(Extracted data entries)
[Start of Attachment]
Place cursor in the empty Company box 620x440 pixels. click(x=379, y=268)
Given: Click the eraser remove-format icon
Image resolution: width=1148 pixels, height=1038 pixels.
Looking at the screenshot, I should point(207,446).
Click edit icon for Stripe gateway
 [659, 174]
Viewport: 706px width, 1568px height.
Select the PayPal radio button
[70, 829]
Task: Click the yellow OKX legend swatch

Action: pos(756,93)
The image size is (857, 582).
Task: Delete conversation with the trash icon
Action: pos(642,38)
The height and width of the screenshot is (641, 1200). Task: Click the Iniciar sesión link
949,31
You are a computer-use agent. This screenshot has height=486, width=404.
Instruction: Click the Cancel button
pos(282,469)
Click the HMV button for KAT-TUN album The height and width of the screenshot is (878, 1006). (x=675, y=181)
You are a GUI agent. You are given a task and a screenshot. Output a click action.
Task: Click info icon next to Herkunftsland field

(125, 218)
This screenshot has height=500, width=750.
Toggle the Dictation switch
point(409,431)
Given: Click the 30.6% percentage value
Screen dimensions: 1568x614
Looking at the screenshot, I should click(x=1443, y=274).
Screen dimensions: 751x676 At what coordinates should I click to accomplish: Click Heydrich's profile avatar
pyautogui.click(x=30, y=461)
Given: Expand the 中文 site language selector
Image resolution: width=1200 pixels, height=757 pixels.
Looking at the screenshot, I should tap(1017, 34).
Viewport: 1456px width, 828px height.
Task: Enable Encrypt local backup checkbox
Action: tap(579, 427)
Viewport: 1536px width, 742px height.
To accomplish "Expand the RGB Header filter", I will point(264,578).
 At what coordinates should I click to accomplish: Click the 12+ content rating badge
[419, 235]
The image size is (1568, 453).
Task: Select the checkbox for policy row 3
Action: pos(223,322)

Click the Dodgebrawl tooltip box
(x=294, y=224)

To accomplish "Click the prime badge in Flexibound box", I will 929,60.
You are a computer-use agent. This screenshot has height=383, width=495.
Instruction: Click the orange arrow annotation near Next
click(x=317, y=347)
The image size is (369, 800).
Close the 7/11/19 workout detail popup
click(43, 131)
[End of Attachment]
**What is being asked**
Look through the entries above. Copy each line in which the string "This" occurs.

**Result below**
You are a computer-use agent. This screenshot has height=486, width=404.
This screenshot has height=500, width=750.
You are a computer-use agent. This screenshot has height=383, width=495.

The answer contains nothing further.